Cape Disappointment: Overview
Park overview:Cape Disappointment State Park (formerly Fort Canby State Park) is a 1,882-acre camping park on the Long Beach Peninsula, fronted by the Pacific Ocean. The park offers two miles of ocean beach, two lighthouses, an interpretive center and hiking trails. Visitors enjoy beachcombing, ship watching and exploring the area's rich natural and cultural history. The nearby coastal towns of Ilwaco and Long Beach feature special events and festivals spring through fall.
Want to support Washington State Parks? Get involved by joining a friends' group. For more information, visit the Friends' Group web page.
Summer: 6:30 a.m. to dusk.
Winter: 6:30 a.m. to dusk
The park is open year round for camping and day use.
Check-in time, 2:30 p.m.
Check-out time, 1 p.m.
Quiet hours: 10 p.m. to 6:30 a.m.
Don't move firewood: Please protect the Pacific Northwest from invasive species by obtaining or purchasing your firewood at or near your camping destination (within 50 miles).
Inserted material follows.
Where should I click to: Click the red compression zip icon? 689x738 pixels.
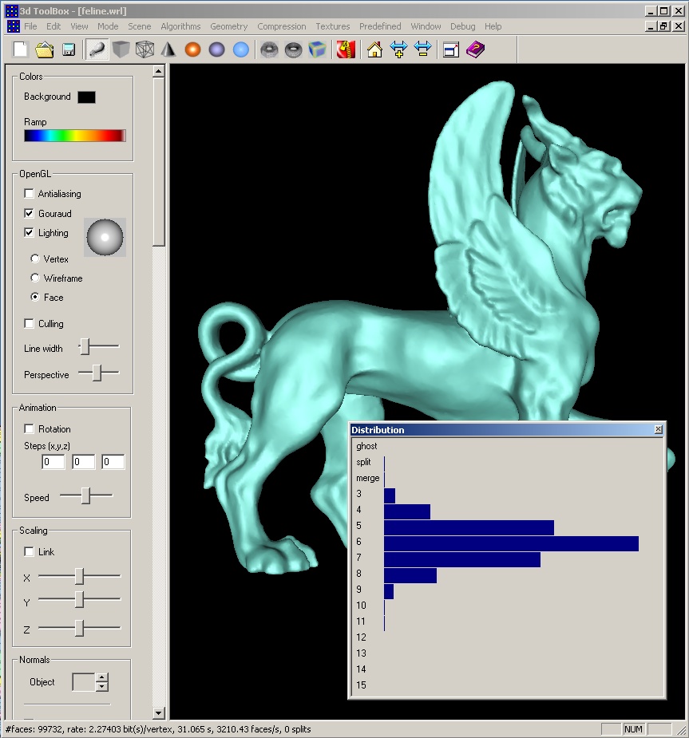346,49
Firewood can carry insects and diseases that threaten the health of our western forests. You can make a difference by buying and burning your firewood locally. For more information, visit online at www.dontmovefirewood.org or the Washington Invasive Species Council website.
Annual pass: $30
One-day pass: $10
(Transaction and dealer fees may apply)
A Discover Pass is required for motor-vehicle access to state parks and recreation lands managed by the Washington State Parks and Recreation Commission, the Washington Department of Fish and Wildlife and the Washington State Department of Natural Resources.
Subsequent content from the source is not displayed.